-- DATA FOR THIS TASK follows --

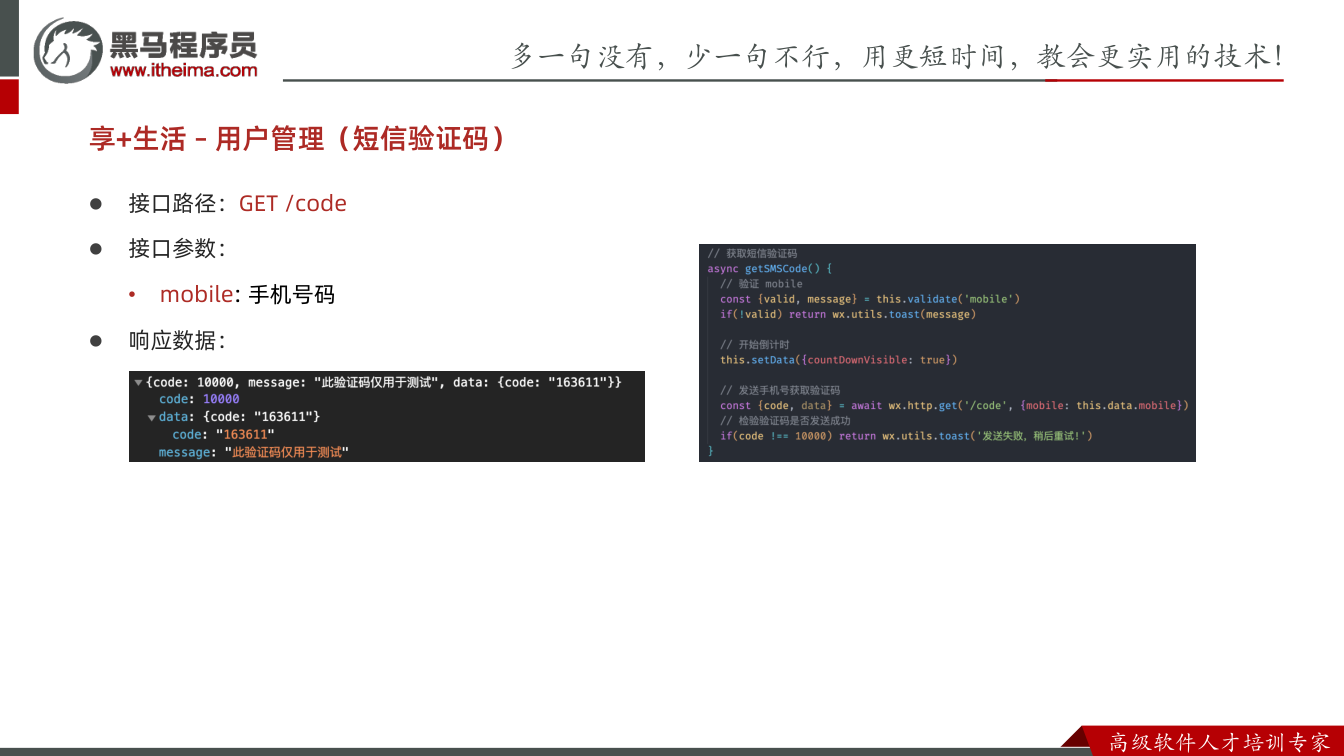1344x756 pixels.
Task: Click the red bullet before mobile
Action: click(132, 295)
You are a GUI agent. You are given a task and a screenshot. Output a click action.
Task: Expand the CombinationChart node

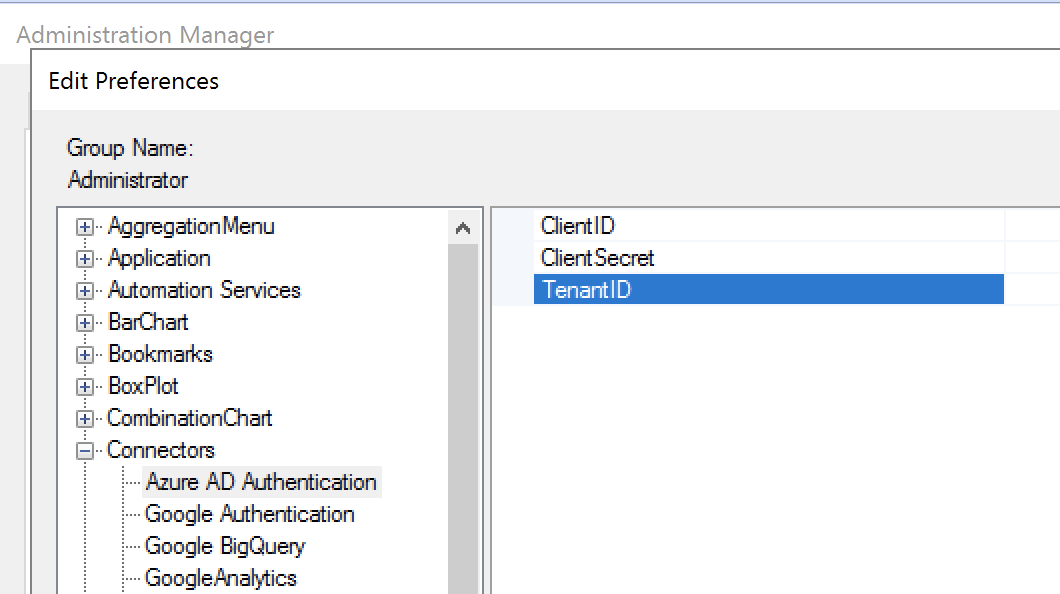click(x=85, y=419)
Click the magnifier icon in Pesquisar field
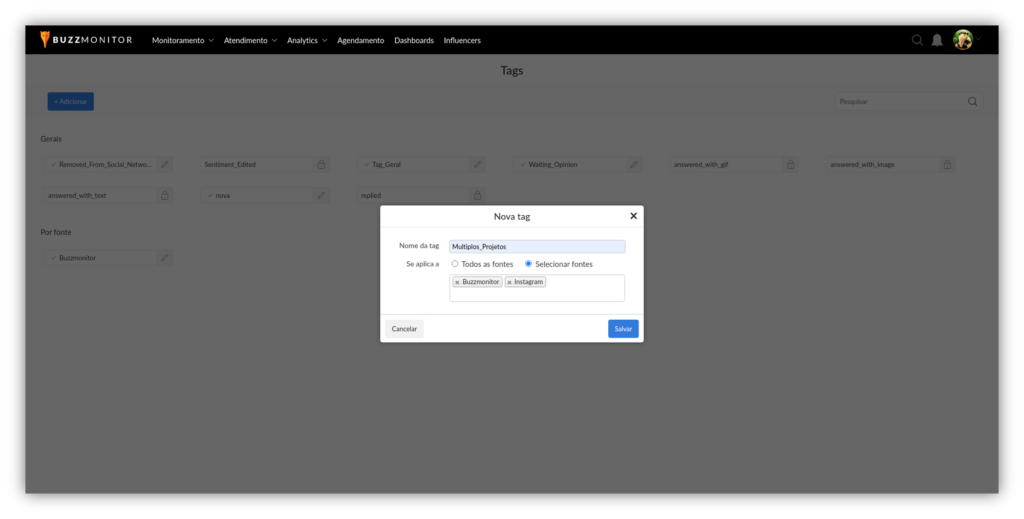The height and width of the screenshot is (519, 1024). [x=972, y=101]
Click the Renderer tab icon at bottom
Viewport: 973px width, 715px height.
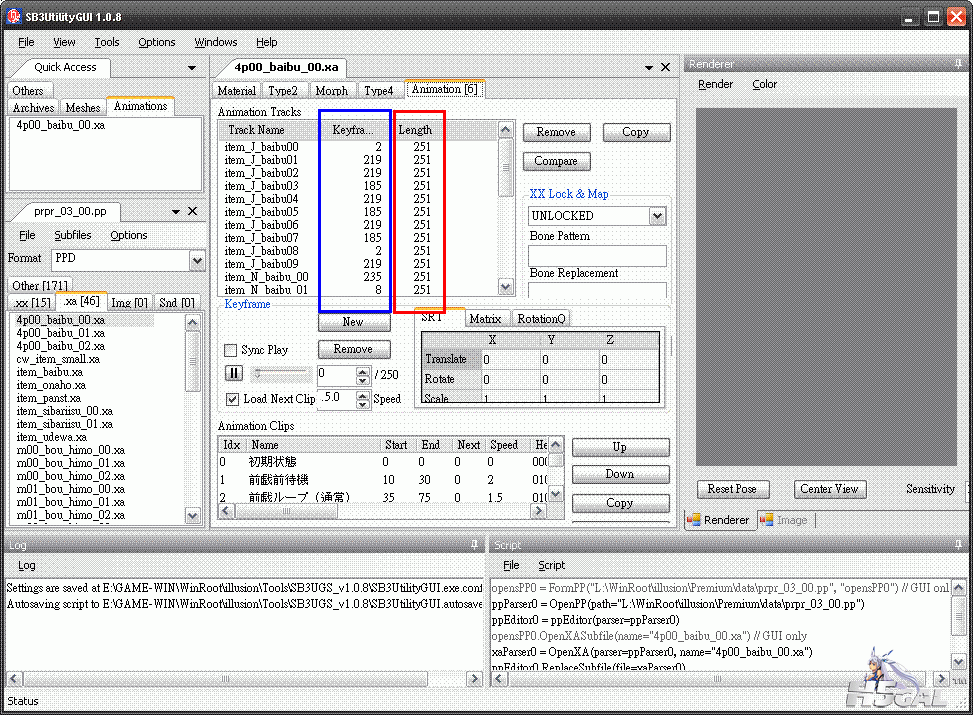pos(694,520)
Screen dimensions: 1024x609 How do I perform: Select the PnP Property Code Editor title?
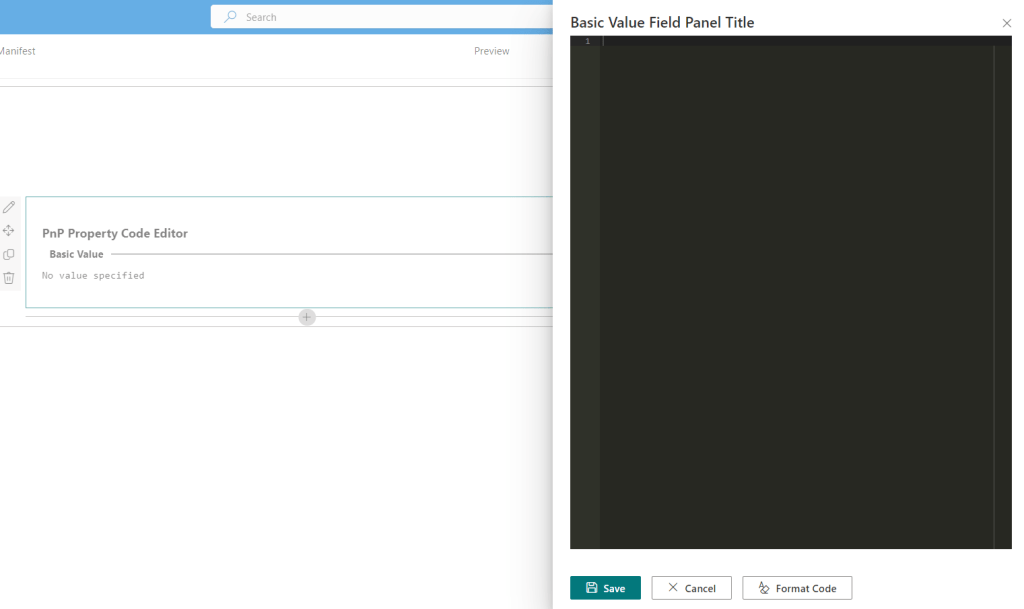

-- DATA FOR THIS TASK concluded --

§ THE PROBLEM: Can the lines from the one with "You are a GUI" to the end of the records above be quoted exactly, both ends included, with every picture omitted?

§ RESPONSE BELOW:
You are a GUI agent. You are given a task and a screenshot. Output a click action.
Task: Expand the CombinationChart node

click(x=85, y=419)
Click the magnifier icon in Pesquisar field
The height and width of the screenshot is (519, 1024). [x=972, y=101]
Click the Renderer tab icon at bottom
Viewport: 973px width, 715px height.
pos(694,520)
Screen dimensions: 1024x609 How do I perform: Select the PnP Property Code Editor title?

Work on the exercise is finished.